Kael 01

2 1 0
                                    

Ajeitou o mangual preso as costas ouvindo-o retinir, estralou seus ossos do pescoço olhando o corpo do seu oponente no chão. A cabeça do homem estava cheia de furos por onde o sangue escorria descendo pelos densos e negros cabelos sujos do cadáver, molhando a areia vermelha sob os pés. O vermelho brilhava, e Kael sabia que o cheiro era um chamariz.

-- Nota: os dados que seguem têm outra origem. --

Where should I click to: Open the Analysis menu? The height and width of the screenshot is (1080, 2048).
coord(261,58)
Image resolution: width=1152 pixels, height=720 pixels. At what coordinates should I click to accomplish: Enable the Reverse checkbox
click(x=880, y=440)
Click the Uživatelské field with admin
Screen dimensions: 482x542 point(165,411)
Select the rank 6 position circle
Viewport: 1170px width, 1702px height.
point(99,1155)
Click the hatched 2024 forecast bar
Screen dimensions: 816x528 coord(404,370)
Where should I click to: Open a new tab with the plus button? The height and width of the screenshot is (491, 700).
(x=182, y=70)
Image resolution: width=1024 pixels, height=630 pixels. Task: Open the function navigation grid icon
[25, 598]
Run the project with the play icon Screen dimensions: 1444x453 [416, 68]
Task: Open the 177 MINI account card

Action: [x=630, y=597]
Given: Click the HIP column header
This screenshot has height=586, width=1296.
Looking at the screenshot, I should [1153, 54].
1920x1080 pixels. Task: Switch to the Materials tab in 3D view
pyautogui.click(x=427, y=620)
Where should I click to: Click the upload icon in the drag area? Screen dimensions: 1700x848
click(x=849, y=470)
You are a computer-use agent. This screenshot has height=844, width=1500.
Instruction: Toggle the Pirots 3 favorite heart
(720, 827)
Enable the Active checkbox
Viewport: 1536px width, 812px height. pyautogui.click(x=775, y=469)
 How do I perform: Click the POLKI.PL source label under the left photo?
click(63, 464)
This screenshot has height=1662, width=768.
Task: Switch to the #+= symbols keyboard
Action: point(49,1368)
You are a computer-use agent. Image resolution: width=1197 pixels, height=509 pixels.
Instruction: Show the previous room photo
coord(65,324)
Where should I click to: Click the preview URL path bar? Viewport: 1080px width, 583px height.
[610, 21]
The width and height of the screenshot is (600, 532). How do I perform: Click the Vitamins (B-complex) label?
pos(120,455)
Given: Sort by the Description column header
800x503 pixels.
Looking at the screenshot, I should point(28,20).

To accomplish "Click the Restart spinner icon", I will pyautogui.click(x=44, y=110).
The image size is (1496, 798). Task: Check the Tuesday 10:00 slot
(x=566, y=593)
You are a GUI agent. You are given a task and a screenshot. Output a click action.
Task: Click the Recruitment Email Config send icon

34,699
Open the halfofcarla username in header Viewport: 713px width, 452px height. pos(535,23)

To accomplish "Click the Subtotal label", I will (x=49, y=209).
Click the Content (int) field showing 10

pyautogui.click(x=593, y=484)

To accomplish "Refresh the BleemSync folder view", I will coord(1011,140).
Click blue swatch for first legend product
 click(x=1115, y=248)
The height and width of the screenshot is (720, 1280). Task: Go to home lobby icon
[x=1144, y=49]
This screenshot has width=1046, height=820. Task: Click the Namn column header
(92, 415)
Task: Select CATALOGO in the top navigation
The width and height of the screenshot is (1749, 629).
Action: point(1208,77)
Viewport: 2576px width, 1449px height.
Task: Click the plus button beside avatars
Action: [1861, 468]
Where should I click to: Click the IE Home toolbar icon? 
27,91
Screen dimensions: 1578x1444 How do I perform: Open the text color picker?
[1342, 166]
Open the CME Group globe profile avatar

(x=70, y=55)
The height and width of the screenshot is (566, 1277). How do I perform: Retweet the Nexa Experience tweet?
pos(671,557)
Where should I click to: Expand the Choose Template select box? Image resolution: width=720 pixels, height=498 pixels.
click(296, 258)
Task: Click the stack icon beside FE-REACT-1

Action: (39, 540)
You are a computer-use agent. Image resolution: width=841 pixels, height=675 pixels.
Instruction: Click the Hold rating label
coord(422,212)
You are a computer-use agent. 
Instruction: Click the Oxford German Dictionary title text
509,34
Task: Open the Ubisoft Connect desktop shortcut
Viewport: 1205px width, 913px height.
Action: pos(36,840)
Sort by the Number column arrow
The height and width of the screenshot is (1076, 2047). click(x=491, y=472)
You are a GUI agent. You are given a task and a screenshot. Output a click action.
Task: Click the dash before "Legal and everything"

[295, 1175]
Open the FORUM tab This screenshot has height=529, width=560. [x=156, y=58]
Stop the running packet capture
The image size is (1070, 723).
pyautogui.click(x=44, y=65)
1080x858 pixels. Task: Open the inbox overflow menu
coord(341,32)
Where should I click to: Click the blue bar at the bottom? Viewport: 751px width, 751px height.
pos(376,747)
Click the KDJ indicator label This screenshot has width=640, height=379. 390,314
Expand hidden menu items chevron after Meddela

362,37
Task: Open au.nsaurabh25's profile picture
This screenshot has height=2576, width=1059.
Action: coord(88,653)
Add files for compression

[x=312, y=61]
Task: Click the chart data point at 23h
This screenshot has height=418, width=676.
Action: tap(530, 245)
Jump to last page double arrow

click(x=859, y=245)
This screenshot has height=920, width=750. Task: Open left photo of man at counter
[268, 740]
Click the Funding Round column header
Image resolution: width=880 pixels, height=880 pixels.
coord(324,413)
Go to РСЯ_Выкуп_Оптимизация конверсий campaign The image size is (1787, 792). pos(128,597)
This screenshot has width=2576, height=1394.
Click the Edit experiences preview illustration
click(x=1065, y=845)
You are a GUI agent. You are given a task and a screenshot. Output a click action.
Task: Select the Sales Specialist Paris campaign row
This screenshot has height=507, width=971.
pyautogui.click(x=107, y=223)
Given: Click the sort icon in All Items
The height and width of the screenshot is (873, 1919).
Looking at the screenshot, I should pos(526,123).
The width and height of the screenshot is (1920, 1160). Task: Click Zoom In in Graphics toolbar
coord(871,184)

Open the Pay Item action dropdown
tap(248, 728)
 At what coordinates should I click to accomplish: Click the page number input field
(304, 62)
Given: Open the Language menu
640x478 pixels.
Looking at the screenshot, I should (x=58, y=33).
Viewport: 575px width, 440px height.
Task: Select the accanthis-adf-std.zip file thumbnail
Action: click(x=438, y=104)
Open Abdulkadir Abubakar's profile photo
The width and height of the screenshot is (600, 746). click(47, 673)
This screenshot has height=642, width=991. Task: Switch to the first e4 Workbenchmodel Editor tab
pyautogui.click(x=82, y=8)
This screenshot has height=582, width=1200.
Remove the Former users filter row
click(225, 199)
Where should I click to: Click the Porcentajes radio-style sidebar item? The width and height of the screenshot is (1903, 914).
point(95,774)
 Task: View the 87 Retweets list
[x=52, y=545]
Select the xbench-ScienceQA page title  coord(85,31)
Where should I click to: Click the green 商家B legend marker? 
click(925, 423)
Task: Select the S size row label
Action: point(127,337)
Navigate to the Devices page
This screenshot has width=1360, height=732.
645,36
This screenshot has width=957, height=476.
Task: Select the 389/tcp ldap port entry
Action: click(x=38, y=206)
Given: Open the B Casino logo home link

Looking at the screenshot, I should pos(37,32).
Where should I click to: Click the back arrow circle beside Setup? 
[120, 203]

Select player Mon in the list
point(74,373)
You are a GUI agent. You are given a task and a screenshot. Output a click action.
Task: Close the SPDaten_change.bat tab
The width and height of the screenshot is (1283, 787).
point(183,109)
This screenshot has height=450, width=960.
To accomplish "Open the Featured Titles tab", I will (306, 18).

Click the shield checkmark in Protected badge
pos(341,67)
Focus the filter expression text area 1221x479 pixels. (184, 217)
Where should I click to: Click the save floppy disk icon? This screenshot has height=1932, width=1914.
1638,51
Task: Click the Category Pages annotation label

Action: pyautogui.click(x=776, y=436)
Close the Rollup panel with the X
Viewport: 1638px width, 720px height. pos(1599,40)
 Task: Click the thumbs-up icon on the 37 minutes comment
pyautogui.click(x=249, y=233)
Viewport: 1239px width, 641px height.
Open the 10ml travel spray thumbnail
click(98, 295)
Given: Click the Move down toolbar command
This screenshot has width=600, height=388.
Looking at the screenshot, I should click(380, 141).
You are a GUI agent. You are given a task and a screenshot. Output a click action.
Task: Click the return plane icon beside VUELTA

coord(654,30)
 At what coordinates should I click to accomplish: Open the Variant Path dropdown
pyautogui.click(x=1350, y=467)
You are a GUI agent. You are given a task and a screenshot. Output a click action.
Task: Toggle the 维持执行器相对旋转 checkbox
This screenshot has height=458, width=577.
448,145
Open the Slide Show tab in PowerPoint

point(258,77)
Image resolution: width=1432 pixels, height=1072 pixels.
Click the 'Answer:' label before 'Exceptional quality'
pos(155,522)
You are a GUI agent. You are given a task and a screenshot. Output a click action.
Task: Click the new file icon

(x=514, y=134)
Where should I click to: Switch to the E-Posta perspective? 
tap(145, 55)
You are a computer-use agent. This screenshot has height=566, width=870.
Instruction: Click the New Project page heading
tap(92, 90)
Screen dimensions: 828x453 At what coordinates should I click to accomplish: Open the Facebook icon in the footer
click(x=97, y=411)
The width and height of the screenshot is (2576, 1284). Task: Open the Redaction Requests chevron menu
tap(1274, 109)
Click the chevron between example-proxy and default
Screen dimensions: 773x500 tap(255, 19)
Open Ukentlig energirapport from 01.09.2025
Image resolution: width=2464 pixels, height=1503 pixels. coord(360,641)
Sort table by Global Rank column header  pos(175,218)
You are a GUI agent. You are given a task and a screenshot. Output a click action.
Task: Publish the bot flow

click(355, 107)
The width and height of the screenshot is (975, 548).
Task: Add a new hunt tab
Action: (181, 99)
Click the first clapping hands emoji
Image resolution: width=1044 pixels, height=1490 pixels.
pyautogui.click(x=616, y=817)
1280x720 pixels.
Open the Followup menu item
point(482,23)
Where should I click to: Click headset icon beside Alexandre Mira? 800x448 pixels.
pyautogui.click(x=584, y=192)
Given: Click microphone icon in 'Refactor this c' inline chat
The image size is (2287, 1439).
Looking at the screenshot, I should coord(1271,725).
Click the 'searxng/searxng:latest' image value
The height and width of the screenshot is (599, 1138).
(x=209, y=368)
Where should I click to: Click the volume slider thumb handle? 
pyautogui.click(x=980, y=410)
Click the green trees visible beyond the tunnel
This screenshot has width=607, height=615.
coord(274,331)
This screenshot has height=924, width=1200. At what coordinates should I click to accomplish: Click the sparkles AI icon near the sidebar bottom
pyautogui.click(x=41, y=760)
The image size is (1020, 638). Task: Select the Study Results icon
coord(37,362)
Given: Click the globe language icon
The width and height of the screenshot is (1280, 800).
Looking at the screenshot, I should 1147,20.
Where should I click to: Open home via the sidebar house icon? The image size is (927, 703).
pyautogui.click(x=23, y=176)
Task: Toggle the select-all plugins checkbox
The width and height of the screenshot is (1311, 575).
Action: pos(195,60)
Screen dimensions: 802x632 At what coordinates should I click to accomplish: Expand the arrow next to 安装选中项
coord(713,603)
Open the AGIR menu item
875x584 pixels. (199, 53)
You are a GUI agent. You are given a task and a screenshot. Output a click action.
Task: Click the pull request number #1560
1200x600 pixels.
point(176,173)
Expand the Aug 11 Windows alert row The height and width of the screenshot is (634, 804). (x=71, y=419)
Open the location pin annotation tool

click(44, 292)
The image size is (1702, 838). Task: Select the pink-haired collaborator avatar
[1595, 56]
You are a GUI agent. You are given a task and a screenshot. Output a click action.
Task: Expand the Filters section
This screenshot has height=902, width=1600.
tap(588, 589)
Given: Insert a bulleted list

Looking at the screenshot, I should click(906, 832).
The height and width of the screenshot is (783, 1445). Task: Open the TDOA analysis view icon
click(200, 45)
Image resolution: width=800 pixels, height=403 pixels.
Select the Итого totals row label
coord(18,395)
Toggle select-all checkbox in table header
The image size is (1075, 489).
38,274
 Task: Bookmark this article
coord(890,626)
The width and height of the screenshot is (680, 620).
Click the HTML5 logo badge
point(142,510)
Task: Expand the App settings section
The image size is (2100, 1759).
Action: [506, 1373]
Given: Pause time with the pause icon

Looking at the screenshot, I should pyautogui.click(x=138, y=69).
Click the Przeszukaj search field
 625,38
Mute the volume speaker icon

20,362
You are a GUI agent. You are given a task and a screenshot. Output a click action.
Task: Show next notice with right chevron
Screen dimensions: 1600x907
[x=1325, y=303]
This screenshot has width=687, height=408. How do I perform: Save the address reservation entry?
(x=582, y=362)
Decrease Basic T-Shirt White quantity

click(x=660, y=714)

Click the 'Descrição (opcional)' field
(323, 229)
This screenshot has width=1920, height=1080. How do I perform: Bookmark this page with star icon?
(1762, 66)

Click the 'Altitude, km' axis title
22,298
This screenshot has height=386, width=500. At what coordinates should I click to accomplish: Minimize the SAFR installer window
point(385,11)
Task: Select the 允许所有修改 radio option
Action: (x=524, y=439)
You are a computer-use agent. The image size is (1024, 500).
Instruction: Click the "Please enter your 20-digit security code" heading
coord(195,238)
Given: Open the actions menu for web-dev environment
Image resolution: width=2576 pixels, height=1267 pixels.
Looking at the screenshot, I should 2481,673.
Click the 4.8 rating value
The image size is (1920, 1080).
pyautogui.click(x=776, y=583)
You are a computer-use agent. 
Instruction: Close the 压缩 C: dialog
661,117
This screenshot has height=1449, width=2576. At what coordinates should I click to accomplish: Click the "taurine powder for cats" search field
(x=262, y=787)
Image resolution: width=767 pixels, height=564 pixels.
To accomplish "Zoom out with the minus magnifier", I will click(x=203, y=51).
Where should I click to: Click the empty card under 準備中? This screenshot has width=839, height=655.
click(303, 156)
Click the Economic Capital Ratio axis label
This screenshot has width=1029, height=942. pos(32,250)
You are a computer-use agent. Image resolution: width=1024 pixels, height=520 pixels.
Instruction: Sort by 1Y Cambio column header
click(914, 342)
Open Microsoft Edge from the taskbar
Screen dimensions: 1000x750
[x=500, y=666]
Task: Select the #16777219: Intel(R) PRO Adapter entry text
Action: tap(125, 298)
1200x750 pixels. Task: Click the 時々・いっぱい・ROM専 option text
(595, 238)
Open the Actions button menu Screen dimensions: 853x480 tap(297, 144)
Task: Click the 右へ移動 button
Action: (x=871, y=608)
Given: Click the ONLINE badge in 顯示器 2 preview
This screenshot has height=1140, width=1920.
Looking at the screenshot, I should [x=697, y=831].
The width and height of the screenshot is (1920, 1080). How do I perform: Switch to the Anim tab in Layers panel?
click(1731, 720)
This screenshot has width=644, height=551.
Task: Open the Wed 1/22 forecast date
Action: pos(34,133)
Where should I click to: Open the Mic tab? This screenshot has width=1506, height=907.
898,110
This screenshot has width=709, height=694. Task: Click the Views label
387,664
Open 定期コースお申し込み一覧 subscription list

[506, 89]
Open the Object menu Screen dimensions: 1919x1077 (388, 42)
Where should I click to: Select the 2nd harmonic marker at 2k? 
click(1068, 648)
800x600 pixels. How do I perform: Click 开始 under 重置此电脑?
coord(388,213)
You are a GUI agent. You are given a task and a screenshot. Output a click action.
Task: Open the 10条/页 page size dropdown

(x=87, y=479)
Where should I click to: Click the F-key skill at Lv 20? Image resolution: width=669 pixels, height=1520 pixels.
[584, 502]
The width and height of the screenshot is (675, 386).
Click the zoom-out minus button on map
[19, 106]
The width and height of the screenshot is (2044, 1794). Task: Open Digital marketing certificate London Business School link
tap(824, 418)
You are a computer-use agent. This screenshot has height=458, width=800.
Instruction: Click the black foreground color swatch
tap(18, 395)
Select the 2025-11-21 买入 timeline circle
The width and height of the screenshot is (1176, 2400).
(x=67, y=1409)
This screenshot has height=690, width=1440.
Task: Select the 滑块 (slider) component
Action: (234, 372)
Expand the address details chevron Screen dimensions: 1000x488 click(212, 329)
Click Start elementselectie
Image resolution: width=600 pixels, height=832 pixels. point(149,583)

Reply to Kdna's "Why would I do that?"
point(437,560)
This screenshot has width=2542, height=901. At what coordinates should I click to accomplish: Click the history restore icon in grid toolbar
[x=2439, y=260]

Olhou uma última vez para o corpo que tinha deixado naquelas condições, se lembrou do que seu pai tinha dito no dia anterior, era a segunda vez que se lembrava daquilo.

— Você vai ter que fazer coisas que não quer fazer, e na maioria das vezes não faria. Quando acabar, não olhe para o corpo. Se quiser dormir à noite, não olhe! — Tinha dito seu pai, Elíon.

Agora aquele conselho parecia nunca ter existido. Kael estava em pé parado olhando para o corpo do homem que derrubou com um único golpe após desviar das estocadas e cortes da espada. O mangual era uma arma perfeita por isso. Sua haste cheia de espinhos acertava e matava, sem mais nem menos. Não era como uma espada que precisava passar por escudos.

Kael deu uma última olhada no corpo, ele e defunto estavam imóveis.

Abaixou-se e soltou o cinto do homem empurrando-o para o lado, Kael era alto para um garoto de quase dezessete, mas não tão alto quanto seu meio-irmão. Além de tudo era forte, mais forte que a maioria da Caverna.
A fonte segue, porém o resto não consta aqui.